DIRECTOR Spike Lee STARRING John David Washington, Adam Driver, Laura Harrier, Ryan Eggold
PLOT African American undercover detective Ron Stallworth (Washington) attempts to infiltrate the Ku Klux Klan by posing on the phone as a racist white man, his Jewish work colleague Flip Zimmerman (Driver) playing “Ron” during increasingly risky meetings with the KKK. AS OVER THE TOP as the dramatic conceit that drives Blackkklansman may appear to be — that being an African American undercover detective becoming welcomed into the Ku Klux Klan with open arms via his posing as a racist white man on the telephone — this is, as director Spike Lee highlights at the commencement of the film via subtitle, “Some fo’ real shit.” Based on retired police detective Ron Stallworth’s 2014 book Black Klansman (which detailed his exploits infiltrating the KKK in late-’70s Colorado Springs), Blackkklansman — and the current goings on in the White House, which the film touches upon toward the end — really does prove the old adage true: truth is stranger than fiction.
As Lee unflinchingly displays, it can also be ugly as hell. At the centre of this ugliness is John David Washington’s unflappable, dignified and determined Ron Stallworth: a moral man able to hold his head high regardless of the blatant racism regularly directed at him by fellow (white) police officers not afraid to let him know that he’s unwelcome at his place of work. Compounding his man-out-of-place status even further is the undercover investigation he chooses to pursue — infiltrating the Ku Klux Klan — and his blossoming romance with pro-black / anti-cop activist Patrice (Laura Harrier), whom he understandably doesn’t want to discover his occupation.
Although Ron boldly gains the trust of the KKK via phone while on the job, it’s (non-practicing) Jewish detective Flip Zimmerman (Driver) who is placed in equally hot water: as the public face of “Ron”, it’s his job to work his way into the KKK ranks by meeting with members Walter (Ryan Eggold) and offsider Felix (Jasper Pääkkönen), a violent psychopath suspicious of Flip from the outset.
Although Lee milks every ounce of tension possible from the set-up, he also gives Blackkklansman the confident swagger of a blaxploitation film: Ron may be victimised, but he’s no victim.
The subject matter may be serious — there’s a jaw-dropping scene involving Harry Belafonte recounting an horrific hate crime he witnessed — but Lee delves into how righteous anger can sometimes give way to a sense of grim bemusement. As such, there’s a strain of humour that runs through the film that’s happy to laugh at the absurdity of it all: at one point there’s a call between an I-can’t-believethis-is-happening Ron and Grand Wizard David Duke (Topher Grace), the latter promising to personally see to the speedy approval of Ron’s KKK application.
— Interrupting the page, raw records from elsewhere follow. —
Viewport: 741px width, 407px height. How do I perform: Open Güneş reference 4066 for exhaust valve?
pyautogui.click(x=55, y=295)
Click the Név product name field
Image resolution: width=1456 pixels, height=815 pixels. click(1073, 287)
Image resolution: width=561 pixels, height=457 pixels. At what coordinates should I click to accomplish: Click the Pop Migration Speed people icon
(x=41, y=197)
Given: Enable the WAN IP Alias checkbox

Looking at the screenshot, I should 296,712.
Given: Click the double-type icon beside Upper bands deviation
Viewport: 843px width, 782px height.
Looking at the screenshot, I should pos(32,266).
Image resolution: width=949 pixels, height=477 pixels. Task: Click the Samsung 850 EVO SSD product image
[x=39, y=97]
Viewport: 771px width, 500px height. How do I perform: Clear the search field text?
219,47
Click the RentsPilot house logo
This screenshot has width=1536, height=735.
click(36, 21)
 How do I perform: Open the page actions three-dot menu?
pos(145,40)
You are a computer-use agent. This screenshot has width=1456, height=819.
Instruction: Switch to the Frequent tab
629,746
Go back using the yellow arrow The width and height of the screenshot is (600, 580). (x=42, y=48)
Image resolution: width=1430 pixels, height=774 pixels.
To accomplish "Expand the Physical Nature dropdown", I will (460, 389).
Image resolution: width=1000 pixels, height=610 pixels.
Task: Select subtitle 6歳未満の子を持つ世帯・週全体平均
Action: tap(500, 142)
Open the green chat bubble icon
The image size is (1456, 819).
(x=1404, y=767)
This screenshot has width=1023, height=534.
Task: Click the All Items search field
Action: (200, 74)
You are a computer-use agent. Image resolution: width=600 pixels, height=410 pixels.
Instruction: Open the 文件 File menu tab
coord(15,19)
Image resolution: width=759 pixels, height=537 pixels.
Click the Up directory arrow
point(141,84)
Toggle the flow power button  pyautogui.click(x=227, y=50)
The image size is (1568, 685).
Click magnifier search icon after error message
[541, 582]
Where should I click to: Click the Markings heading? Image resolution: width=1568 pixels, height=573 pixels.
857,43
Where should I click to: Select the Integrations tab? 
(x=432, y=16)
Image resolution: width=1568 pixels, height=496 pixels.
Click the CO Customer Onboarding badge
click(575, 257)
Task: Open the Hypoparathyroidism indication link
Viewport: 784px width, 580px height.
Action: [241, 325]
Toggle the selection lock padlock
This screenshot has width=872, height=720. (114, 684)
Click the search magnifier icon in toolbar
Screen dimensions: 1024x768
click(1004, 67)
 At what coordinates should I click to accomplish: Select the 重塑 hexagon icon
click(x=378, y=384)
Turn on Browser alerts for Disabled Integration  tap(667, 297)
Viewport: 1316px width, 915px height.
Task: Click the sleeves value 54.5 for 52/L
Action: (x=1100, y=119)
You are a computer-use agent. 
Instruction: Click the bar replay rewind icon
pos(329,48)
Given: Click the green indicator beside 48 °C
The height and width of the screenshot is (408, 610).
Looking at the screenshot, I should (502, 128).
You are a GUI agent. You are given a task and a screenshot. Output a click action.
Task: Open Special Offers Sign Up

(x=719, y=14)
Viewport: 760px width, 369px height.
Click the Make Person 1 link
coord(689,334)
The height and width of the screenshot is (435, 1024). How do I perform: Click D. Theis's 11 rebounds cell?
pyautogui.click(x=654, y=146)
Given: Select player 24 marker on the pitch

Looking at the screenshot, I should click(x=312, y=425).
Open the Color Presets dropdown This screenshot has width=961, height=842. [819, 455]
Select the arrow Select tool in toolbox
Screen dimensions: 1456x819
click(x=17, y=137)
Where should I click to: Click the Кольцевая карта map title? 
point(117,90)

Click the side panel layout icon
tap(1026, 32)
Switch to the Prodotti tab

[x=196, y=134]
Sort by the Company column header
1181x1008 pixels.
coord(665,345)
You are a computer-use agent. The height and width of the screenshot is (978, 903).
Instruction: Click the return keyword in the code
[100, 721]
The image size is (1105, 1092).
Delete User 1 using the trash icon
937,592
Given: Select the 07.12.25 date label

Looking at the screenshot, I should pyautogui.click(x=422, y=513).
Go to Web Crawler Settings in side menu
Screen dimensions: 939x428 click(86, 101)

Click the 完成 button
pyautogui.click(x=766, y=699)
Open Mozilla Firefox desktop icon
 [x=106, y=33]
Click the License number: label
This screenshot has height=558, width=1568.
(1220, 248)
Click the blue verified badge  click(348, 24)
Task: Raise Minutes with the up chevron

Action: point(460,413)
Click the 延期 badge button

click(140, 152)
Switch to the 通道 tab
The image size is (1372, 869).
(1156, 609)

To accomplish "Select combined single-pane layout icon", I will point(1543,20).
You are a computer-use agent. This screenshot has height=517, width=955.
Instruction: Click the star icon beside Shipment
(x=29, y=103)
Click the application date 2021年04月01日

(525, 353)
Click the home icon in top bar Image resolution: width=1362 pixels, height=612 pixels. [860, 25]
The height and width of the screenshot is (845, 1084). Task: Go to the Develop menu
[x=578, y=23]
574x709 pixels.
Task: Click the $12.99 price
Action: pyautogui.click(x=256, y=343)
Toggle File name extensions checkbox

Lee doesn’t always strike the right tonal balance between the humour and the harrowing moments, but it matters not — this is easily his most vital and flat-out entertaining film in years. And thanks to footage of Trump and the 2017 Unite The Right rally shown during the coda, he saves the biggest gut-punch for last: yes, this shit actually happened — and yes, this shit is still actually happening.
VERDICT A potent mix that mines laughs and lacerating truths from subject matter sadly as timely as ever, Blackkklansman is an incendiary must-see.
Ron (John David Washington) and Patrice (Laura Harrier) fight the power.